[Data records]
⁂
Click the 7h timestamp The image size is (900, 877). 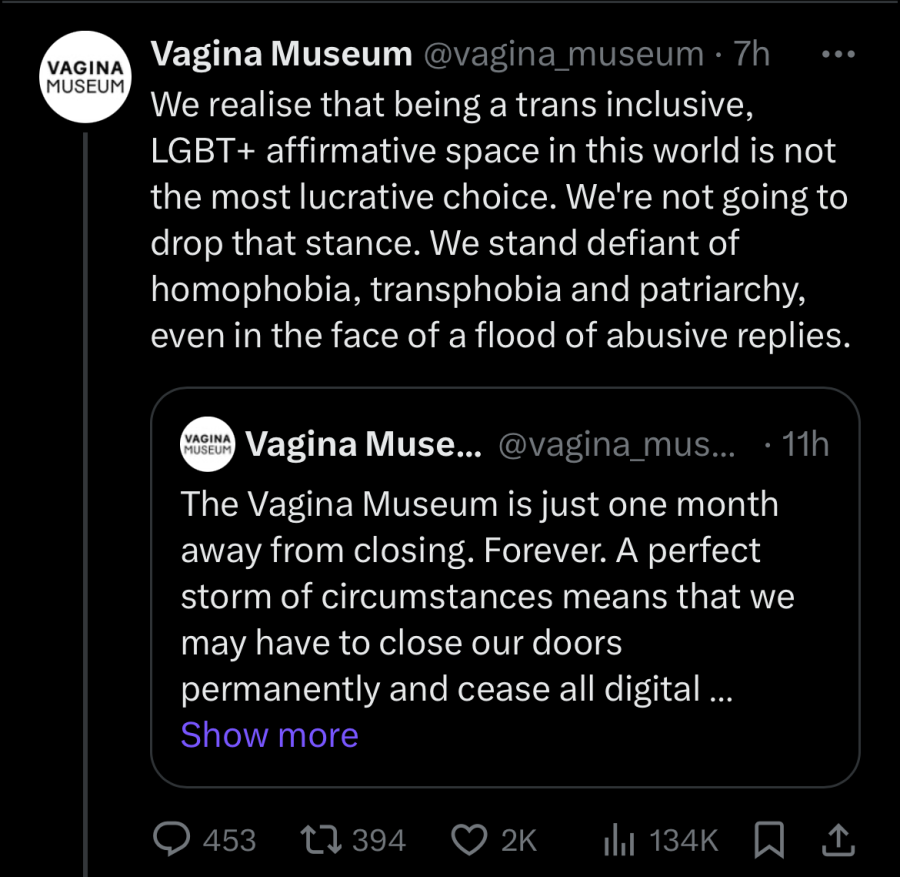751,54
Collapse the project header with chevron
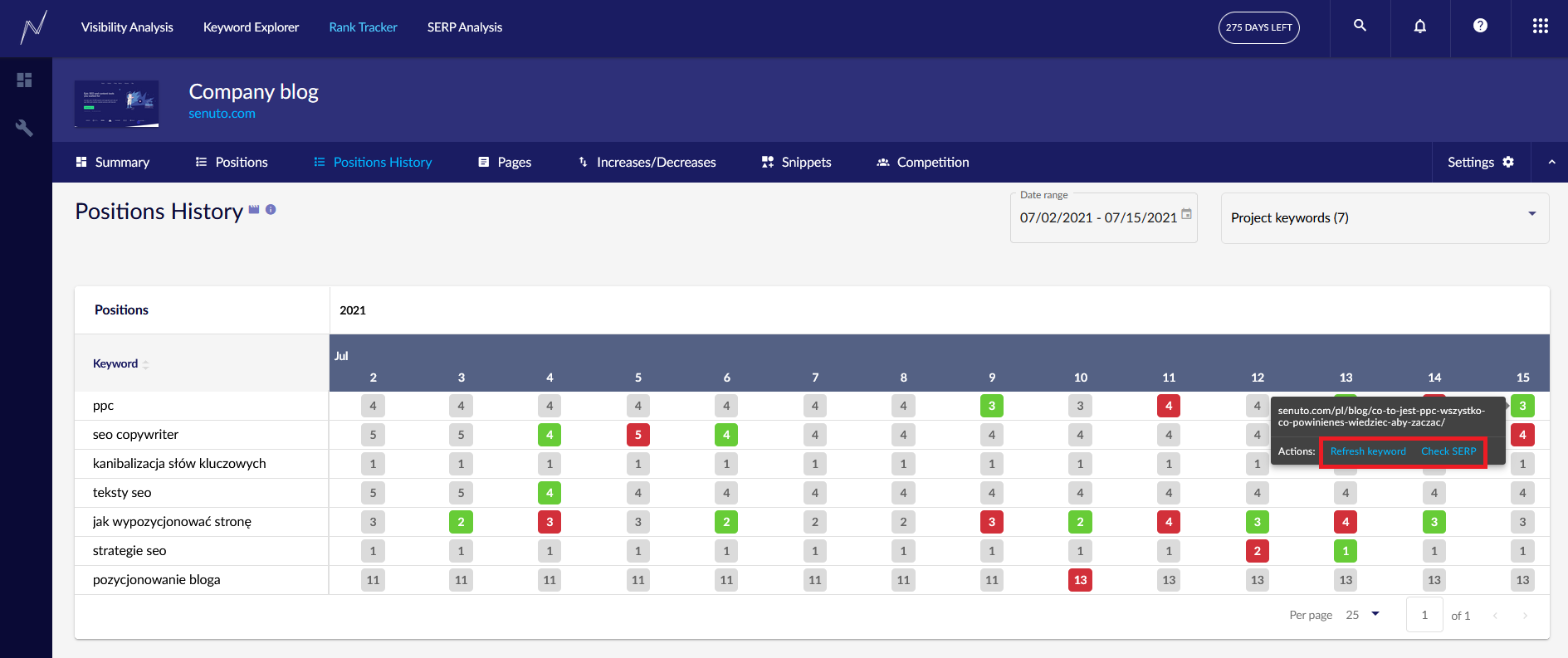Viewport: 1568px width, 658px height. click(1551, 163)
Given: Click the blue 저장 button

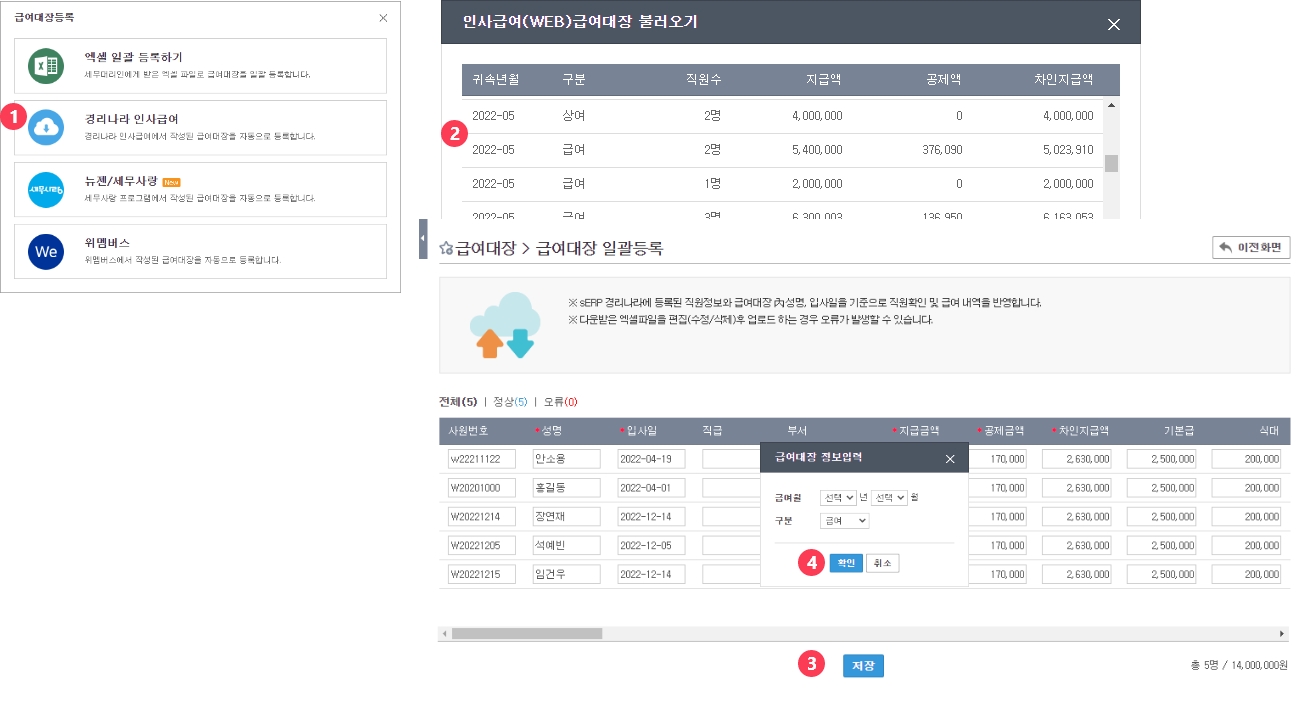Looking at the screenshot, I should click(863, 665).
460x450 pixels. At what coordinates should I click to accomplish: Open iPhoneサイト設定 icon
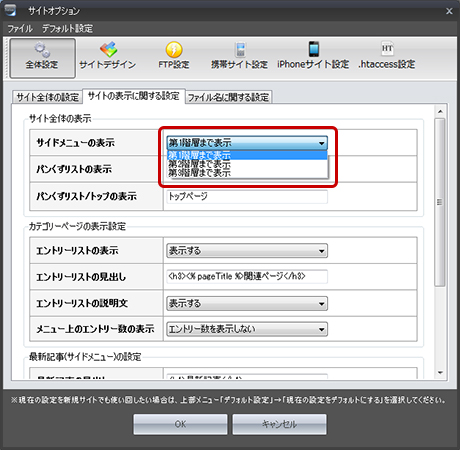[x=313, y=56]
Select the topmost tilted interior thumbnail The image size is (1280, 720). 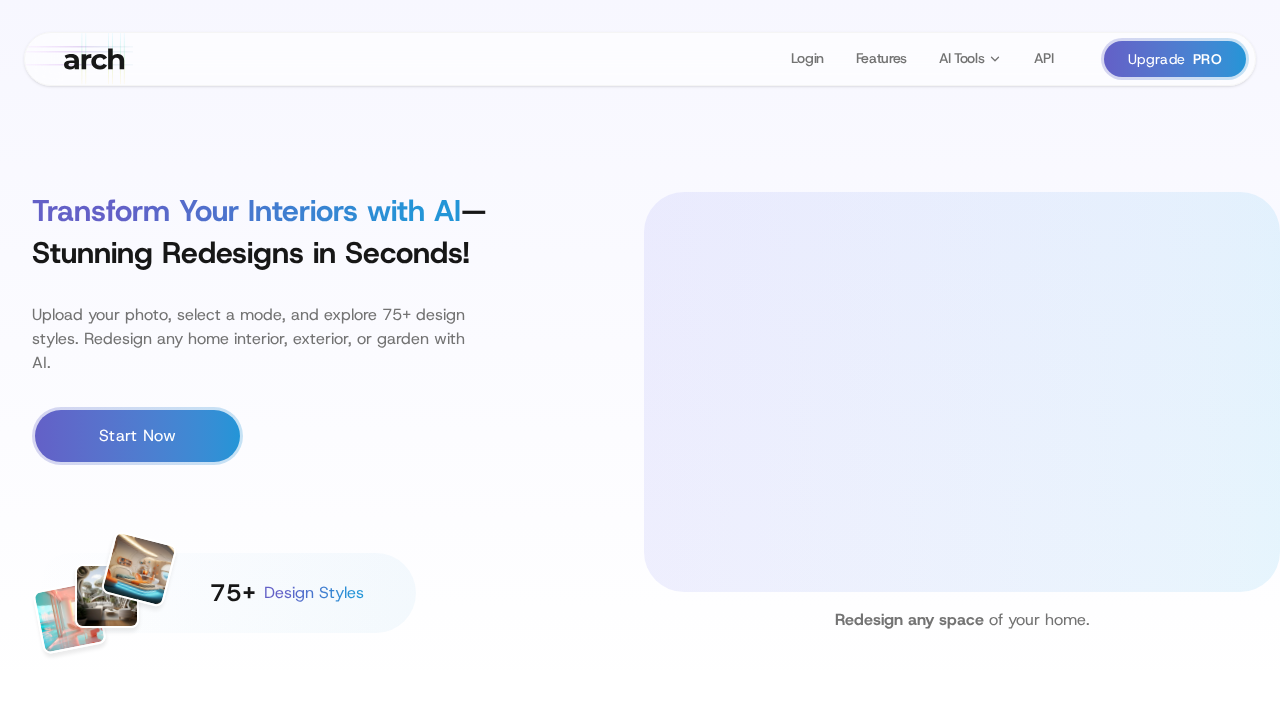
⁂
__ABOUT THIS EXERCISE__. Beginning with the line where "460x450 pixels. At" appears, restate word for word every line down to the last one in the data, but keep the pictures out.

__COMPLETED EXERCISE__.
460x450 pixels. At what coordinates should I click to accomplish: Open iPhoneサイト設定 icon
[x=313, y=56]
Select the topmost tilted interior thumbnail The image size is (1280, 720). 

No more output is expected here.